Wysokość zasądzonych alimentów zależy w dużej mierze od postępowania dowodowego. Warto zaznaczyć, że osoby dochodzące alimentów często nie mają pełnomocnika zawodowego przed sądem, w związku z tym ich czynności są utrudnione. Poruszają się one z trudem po polskim systemie prawa i wtedy prawdziwy dochód ojca nie zawsze może zostać ujawniony.
Przepis, na podstawie którego się zasądza alimenty mówi o dwóch wytycznych. Po pierwsze - bierze pod uwagę potrzeby dziecka i jego możliwości majątkowe. Jeśli z tego majątku dziecko nie jest w stanie się utrzymać, to bierze się pod uwagę możliwości majątkowe osoby zobowiązanej. Reszta pozostaje do uznania sądu.
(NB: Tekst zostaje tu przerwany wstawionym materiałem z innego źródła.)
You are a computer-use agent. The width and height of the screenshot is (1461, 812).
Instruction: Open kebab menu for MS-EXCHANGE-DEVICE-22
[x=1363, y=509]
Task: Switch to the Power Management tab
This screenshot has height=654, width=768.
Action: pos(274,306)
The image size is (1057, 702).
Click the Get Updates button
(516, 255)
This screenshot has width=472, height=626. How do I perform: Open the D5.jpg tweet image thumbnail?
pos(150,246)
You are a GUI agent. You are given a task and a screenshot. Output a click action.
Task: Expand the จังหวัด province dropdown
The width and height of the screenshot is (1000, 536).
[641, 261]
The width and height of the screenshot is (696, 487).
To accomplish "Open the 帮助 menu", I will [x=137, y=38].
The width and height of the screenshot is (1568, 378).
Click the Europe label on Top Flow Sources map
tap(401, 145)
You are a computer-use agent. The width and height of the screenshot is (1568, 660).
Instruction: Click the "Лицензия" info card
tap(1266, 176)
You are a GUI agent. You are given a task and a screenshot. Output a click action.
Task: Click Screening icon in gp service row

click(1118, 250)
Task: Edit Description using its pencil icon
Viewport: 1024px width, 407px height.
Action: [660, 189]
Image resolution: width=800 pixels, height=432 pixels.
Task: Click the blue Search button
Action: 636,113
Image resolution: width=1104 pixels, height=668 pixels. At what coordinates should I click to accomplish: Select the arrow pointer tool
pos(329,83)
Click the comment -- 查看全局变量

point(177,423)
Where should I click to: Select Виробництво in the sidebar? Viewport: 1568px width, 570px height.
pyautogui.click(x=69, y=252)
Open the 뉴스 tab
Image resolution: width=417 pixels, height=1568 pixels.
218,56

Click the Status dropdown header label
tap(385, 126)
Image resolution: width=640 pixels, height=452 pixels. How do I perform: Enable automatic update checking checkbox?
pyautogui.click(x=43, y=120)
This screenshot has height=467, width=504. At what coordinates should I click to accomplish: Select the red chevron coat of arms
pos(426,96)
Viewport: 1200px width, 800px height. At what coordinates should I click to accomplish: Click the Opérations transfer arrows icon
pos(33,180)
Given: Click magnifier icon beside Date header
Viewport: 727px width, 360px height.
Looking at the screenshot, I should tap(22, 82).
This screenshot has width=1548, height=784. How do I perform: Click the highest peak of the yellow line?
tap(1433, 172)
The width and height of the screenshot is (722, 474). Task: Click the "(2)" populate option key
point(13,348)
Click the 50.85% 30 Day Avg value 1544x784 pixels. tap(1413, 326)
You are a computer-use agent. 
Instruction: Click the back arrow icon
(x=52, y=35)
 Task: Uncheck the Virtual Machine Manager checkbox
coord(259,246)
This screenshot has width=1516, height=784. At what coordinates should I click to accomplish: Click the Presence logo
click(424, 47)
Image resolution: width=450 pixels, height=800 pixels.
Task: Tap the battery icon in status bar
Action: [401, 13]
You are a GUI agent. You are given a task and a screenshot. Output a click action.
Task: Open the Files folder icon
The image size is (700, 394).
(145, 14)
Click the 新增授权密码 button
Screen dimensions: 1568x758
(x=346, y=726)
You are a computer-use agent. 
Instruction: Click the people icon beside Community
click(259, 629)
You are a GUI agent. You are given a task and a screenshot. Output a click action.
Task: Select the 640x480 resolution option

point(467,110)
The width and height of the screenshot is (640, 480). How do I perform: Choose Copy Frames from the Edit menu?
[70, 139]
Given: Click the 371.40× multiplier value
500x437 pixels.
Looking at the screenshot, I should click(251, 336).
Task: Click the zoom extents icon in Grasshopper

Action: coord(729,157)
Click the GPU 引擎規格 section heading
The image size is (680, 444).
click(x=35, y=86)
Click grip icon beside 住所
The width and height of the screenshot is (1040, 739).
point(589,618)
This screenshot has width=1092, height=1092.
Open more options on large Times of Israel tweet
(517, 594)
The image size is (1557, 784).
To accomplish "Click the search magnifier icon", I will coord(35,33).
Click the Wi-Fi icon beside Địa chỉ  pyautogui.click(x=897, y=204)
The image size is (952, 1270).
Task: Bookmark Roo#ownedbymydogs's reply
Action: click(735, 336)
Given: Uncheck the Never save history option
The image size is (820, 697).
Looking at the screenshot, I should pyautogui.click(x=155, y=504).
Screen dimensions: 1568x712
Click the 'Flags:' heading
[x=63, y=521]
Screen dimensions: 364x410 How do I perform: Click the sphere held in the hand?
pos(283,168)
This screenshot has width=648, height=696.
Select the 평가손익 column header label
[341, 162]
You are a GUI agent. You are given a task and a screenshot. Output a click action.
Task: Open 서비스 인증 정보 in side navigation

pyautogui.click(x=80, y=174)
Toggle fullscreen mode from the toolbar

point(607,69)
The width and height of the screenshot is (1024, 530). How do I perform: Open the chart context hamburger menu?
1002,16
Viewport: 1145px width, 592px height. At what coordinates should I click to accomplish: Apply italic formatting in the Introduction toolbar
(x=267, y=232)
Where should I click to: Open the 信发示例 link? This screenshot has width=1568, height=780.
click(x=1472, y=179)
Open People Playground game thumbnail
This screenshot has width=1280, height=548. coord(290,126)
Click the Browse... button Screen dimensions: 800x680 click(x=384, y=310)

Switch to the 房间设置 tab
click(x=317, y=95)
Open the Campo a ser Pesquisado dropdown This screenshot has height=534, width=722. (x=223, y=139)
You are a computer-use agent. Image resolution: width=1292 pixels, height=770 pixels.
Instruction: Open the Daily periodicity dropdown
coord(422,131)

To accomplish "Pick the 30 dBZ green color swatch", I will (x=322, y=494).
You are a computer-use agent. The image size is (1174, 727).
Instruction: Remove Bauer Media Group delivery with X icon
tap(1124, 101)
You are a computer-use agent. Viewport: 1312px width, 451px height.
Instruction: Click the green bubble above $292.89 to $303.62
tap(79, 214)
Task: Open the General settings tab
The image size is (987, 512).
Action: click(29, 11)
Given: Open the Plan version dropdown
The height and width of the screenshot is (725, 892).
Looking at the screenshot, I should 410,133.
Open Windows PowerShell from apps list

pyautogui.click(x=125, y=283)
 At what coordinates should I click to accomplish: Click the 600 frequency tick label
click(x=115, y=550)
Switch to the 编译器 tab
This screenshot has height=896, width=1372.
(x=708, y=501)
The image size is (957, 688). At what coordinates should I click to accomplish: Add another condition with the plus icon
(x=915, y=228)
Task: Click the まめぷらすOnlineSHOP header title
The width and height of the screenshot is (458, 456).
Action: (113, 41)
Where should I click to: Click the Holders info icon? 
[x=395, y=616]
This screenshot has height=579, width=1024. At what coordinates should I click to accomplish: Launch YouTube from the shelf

W praktyce sąd sprawdza aktualne zarobki i np. stan zdrowia ojca.

- Obecnie zasądzane przez sąd są zbyt niskie alimenty, średnio 350 zł miesięcznie na jedno dziecko - uważa Urszula Nowakowska z Centrum Praw Kobiet. Taka suma nie uwzględnia realnych możliwości zarobkowych ojców, ani nawet zarobków. Sądy nie starają się zbadać autentycznych dochodów zobowiązanych mężczyzn. Przed kilku lat wspomagałam klientkę, której mąż bardzo znany lekarz zarabiający duże pieniądze pochodzące z prywatnej praktyki miał zasądzone alimenty wysokości kilkuset złotych - mówiła w TVP Info Urszula Nowakowska. - Jeśli jednak matka zarabia dobrze, to ojciec w ogóle nie odpowiada finansowo - dodaje prawniczka z Centrum.